What the task requires | Find each line in the material below that contains the string "MIPI", and copy those lines.

Task material |
^^^^^^^^^^^^^^^^
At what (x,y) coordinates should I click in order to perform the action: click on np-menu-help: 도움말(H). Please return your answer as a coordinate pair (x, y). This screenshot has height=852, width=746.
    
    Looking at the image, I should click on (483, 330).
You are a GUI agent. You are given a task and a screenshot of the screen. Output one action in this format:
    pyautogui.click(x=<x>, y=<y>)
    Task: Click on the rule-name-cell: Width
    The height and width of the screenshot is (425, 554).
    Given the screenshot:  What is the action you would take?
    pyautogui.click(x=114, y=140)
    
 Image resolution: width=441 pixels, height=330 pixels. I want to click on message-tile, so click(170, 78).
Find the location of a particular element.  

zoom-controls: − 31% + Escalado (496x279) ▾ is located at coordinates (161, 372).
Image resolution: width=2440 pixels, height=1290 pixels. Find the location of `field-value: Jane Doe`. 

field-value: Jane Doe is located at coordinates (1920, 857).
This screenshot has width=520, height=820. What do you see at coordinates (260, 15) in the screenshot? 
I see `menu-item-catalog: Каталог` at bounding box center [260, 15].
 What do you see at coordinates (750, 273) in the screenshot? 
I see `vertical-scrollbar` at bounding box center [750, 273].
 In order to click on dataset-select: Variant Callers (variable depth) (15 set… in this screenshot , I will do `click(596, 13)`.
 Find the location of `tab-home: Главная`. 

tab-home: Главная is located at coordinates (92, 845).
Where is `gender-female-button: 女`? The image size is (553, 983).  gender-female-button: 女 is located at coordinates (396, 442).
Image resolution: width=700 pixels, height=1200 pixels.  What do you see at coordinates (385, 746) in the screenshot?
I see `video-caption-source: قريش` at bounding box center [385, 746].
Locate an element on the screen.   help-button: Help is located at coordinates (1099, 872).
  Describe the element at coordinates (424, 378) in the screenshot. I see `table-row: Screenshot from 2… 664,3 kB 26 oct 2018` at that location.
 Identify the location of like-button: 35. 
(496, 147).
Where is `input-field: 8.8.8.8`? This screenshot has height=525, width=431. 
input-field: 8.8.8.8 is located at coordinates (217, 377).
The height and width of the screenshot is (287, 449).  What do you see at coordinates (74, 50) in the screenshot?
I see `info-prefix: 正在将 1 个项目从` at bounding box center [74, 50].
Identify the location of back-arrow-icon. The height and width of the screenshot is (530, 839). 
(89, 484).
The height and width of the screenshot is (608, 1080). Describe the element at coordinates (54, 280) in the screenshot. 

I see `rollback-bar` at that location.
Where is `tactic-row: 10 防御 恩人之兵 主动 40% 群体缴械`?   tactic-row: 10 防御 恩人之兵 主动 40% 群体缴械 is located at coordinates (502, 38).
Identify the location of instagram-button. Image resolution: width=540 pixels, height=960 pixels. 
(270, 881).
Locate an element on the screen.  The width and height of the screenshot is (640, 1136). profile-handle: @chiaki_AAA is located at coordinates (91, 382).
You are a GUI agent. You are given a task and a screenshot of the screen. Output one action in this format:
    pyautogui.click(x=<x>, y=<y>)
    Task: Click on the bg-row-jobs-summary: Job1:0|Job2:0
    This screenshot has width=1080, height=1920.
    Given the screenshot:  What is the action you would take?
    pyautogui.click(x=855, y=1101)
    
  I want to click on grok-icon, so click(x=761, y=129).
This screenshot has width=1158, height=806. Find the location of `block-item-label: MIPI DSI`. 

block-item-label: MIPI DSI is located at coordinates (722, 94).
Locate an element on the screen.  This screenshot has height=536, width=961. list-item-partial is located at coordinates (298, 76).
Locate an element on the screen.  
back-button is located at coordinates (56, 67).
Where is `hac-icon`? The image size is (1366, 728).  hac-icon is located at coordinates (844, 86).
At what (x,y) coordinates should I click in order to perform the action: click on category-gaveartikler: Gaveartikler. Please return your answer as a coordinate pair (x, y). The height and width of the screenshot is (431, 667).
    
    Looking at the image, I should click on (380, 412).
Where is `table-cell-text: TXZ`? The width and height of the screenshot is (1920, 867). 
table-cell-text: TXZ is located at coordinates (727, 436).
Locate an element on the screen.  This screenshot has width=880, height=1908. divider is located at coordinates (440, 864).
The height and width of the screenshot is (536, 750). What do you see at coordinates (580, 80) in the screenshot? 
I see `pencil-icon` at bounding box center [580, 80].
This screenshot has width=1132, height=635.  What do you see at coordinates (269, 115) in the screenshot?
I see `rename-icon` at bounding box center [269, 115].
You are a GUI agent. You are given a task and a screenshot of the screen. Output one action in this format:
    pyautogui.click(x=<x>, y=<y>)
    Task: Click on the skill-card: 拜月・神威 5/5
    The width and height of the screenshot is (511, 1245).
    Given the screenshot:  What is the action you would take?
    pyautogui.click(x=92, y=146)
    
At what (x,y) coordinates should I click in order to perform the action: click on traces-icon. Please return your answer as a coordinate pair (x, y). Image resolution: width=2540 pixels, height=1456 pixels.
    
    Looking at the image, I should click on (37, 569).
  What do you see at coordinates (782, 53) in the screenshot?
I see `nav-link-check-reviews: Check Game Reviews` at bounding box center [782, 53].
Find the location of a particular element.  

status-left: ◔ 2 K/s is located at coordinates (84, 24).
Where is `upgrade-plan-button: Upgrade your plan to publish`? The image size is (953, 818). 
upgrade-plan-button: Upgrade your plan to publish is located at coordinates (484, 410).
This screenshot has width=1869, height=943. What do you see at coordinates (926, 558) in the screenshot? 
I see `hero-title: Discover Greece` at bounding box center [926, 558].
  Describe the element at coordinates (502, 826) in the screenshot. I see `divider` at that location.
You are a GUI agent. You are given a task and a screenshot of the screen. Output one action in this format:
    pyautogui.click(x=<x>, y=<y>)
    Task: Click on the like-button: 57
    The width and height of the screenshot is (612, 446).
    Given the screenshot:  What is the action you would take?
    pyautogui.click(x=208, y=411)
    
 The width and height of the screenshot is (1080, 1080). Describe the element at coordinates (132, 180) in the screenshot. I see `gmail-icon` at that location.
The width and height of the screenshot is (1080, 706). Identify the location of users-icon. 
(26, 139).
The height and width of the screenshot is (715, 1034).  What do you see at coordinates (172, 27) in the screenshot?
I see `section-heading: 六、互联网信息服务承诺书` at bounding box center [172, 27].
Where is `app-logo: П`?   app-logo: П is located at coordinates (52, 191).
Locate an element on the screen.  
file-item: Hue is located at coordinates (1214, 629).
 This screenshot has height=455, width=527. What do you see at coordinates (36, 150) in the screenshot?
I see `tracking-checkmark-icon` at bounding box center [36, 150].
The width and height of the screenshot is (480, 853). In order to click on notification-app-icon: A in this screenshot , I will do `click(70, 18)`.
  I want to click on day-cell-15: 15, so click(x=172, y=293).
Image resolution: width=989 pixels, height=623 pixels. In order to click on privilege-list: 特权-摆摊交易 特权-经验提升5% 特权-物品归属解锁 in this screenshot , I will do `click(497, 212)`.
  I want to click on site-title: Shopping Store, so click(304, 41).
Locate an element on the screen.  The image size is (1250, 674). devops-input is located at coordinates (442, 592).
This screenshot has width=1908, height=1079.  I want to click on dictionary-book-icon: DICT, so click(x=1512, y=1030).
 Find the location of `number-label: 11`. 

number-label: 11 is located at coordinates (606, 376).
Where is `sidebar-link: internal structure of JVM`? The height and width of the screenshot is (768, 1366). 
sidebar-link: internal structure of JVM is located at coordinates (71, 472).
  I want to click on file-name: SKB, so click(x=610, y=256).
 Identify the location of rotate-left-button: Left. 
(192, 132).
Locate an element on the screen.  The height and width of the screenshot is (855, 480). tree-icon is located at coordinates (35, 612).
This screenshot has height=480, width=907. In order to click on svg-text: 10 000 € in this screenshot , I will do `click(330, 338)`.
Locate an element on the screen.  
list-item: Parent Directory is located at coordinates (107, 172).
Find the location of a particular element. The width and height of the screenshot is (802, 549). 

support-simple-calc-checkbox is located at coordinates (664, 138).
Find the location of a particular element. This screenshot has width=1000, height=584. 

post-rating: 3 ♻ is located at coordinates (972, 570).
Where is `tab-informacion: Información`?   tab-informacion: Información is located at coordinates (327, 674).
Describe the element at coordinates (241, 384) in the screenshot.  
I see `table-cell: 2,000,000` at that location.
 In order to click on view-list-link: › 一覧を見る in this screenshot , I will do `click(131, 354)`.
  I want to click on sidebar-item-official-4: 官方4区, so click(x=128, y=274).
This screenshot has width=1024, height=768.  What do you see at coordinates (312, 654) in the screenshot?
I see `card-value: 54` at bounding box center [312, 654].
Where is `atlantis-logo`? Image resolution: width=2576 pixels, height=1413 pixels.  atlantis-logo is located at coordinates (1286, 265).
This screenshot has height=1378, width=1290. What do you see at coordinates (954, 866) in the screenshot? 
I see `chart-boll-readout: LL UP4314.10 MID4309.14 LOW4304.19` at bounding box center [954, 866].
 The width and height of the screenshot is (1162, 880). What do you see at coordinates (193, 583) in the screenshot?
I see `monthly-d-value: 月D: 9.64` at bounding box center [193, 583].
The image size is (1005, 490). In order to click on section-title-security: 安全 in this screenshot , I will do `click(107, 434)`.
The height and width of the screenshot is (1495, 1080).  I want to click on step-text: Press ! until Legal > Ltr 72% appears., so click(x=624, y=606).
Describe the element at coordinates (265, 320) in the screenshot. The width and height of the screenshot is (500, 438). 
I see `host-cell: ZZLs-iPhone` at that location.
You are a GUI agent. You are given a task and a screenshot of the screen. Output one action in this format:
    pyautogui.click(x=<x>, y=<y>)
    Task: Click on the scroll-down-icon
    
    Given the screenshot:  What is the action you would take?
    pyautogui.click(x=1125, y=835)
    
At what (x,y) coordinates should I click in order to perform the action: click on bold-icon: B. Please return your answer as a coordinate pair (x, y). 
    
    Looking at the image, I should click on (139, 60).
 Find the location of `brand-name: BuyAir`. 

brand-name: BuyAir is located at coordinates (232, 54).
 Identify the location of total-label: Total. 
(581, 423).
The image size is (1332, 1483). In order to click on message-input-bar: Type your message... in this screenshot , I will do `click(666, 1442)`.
^^^^^^^^^^^^^^^^
Answer to this task |
This screenshot has width=1158, height=806. Find the location of `block-item-label: MIPI DSI`. 
block-item-label: MIPI DSI is located at coordinates (722, 94).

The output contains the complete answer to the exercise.